Мыслепреступление, или Что нового на Скотном дворе — страница 17 из 38

Конечно, совершенно безнадежно ожидать, что нынешнее правительство согласится на какую-либо политику, которая подразумевает превращение этой войны в войну революционную. Прежде чем такие меры, как ограничение доходов, станут мыслимыми, должен произойти полный переход власти от старого правящего класса. Если война снова перейдет в застойный период, мы, по моему мнению, должны агитировать за всеобщие выборы. Но и без выборов мы можем получить то правительство, которое хотим. Реальный толчок снизу сделает это.

Что касается того, кто будет в этом правительстве, когда оно придет, я не могу предположить. Я только знаю, что достойные лидеры будут тогда, когда люди действительно захотят их, потому что движения делают лидеров, а не лидеры – движения.

Пока мир не встряхнется

(из очерка «Внутри кита»)

…Между 1935 и 1939 годами коммунистическая партия обладала почти непреодолимым очарованием для любого писателя моложе сорока лет. Слышать, что такой-то «присоединился», стало таким же нормальным, как несколько лет назад, когда в моде был римский католицизм, слышать, что такой-то был «принят». На самом деле в течение примерно трех лет центральный поток английской литературы находился более или менее под непосредственным контролем коммунистов. Как такое могло случиться? И в то же время, что понимается под «коммунизмом»? Сначала лучше ответить на второй вопрос.

Коммунистическое движение в Западной Европе зародилось как движение за насильственное свержение капитализма и за несколько лет выродилось в инструмент российской внешней политики. Вероятно, это было неизбежно, когда революционное брожение, последовавшее за Великой войной, улеглось. Насколько я знаю, единственной всеобъемлющей историей этого предмета на английском языке является книга Франца Боркенау «Коммунистический Интернационал». Факты Боркенау даже больше, чем его выводы, ясно показывают, что коммунизм никогда не смог бы развиться в его нынешнем виде, если бы в промышленно развитых странах существовало настоящее революционное чувство. В Англии, например, очевидно, что такого чувства не было уже много лет. Жалкие цифры членства во всех экстремистских партиях показывают это ясно. Поэтому вполне естественно, что английским коммунистическим движением должны управлять люди, которые умственно подчинены России и не имеют никакой реальной цели, кроме как манипулировать британской внешней политикой в интересах России.

════════

Перепишите без изменений часть цитируемого фрагмента: от слов «Конечно, совершенно безнадежно» до слов «а не лидеры – движения.» включительно.

ИСХОДНЫЕ ДАННЫЕ:
════════

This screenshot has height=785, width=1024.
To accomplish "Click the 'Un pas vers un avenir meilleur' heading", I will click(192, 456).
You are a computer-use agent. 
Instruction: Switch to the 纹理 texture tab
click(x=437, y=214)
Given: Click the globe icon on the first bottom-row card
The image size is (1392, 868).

════════

РЕЗУЛЬТАТ ВЫПОЛНЕНИЯ:
Конечно, совершенно безнадежно ожидать, что нынешнее правительство согласится на какую-либо политику, которая подразумевает превращение этой войны в войну революционную. Прежде чем такие меры, как ограничение доходов, станут мыслимыми, должен произойти полный переход власти от старого правящего класса. Если война снова перейдет в застойный период, мы, по моему мнению, должны агитировать за всеобщие выборы. Но и без выборов мы можем получить то правительство, которое хотим. Реальный толчок снизу сделает это.

Что касается того, кто будет в этом правительстве, когда оно придет, я не могу предположить. Я только знаю, что достойные лидеры будут тогда, когда люди действительно захотят их, потому что движения делают лидеров, а не лидеры – движения.